Um caso de polícia chocou a população da cidade de Mossoró, a 281 quilômetros de Natal, na Região Oeste do Rio Grande do Norte, na tarde do domingo (17). Uma mulher de 22 anos foi presa após confessar à polícia ter jogado a filha recém-nascida da janela do apartamento onde mora. Imagens feitas por celular mostram o momento em que a equipe do Instituto Técnico e Científico de Perícia (Itep) remove o corpo de um bebê recém-nascido do sexo feminino encontrado ainda com o cordão umbilical na calçada de um condomínio no bairro Planalto 13, Zona Leste de Mossoró.
Segundo a perícia, não houve aborto, o bebê nasceu de parto normal. De acordo com o Itep, o corpo do bebê apresentava fraturas. A Polícia Civil investiga a hipótese da mãe ter dado à luz ao bebê no banheiro e em seguida jogado pela janela do apartamento. Emili Karoline Farias Barbalho confessou em depoimento à polícia ter arremessado a recém-nascida de uma janela no segundo andar do prédio onde mora com os pais.
Defesa acredita que a mãe estava em estado puerperal quando jogou bebê pela janela. Foto: Reprodução/TV Ponta Negra
Defesa acredita que a mãe estava em estado puerperal quando jogou bebê pela janela. Foto: Reprodução/TV Ponta Negra
“A Delegacia de Plantão foi acionada por volta de 12h e lá foi constatado realmente que foi um nascimento e não um aborto e segundo a mãe, ela teve o parto dentro do banheiro, ficou desesperada e jogou a filha pela janela”, afirmou o delegado, Evandro Santos. A mãe foi autuada por homicídio qualificado. Existe a suspeita de que a mulher teria recebido ajuda de outras pessoas para fazer o parto, mas ela assumiu a culpa sozinha. “O fato está sendo tratado como homicídio qualificado porque a perícia constatou que havia vida, não foi aborto. Segundo a declaração informal dela, ela fez sozinha e seus os pais não sabiam da gravidez”, relatou o delegado. O caso será investigado pela Delegacia de Homicídios de Mossoró.

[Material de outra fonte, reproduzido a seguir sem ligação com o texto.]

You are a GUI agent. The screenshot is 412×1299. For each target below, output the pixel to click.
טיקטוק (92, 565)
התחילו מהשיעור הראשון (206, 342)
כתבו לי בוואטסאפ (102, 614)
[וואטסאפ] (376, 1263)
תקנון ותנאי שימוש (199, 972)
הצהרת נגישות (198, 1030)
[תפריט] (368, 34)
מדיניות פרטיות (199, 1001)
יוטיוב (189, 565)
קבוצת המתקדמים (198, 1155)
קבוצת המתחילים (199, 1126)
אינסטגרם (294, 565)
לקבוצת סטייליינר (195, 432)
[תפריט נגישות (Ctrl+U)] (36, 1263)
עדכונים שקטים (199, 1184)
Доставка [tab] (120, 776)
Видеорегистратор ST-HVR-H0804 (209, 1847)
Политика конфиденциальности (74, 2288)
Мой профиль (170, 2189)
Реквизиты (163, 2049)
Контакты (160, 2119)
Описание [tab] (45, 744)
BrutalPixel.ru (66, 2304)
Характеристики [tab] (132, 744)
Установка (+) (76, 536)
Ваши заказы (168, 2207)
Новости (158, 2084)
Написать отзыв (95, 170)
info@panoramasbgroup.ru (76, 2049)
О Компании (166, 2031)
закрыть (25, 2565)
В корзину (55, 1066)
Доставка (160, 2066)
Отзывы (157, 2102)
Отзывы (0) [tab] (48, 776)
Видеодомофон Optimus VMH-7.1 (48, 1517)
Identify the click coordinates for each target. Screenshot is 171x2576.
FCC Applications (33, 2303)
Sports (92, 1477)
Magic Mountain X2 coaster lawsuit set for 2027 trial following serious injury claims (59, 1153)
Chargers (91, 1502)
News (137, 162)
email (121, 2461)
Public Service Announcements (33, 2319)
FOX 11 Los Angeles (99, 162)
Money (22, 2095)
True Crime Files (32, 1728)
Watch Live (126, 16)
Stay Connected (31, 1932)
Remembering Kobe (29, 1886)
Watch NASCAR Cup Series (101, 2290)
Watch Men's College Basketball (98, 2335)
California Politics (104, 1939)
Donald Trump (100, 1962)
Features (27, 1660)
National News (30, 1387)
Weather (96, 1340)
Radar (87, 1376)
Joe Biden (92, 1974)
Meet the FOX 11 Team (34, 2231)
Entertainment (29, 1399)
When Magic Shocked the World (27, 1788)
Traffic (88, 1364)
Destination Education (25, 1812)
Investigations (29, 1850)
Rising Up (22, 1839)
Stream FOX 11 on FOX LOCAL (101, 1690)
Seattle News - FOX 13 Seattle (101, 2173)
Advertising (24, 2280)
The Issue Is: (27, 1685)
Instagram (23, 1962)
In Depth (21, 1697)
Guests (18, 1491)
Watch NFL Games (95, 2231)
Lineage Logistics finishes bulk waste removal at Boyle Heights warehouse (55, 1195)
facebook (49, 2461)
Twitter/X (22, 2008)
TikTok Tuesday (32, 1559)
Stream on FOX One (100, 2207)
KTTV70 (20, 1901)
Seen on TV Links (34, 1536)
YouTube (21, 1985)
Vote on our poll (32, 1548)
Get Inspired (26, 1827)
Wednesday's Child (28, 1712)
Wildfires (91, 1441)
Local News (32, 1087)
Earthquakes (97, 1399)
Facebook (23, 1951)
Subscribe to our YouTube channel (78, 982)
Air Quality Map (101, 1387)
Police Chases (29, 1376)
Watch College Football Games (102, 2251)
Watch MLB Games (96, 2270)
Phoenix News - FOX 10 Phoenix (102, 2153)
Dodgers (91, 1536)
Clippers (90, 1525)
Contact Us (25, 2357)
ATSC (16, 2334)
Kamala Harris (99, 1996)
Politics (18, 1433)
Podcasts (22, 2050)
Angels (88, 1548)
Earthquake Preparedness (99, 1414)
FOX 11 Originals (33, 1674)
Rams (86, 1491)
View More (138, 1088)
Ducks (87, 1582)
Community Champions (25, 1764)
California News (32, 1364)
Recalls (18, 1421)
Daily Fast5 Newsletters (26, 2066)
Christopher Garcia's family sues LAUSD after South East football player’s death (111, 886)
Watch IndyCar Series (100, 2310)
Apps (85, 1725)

O advogado de defesa da mãe, Otoniel Maia Júnior, diz que trabalha com a tese de que a mãe estava em estado puerperal, quando uma mulher sofre intensas alterações psíquicas e físicas no período pós-parto. A defesa acredita que a mãe estava sem plenas condições de entender os próprios atos, inclusive o de matar. “A defesa entende que se trata de infanticídio e não homicídio qualificado”, explicou o advogado.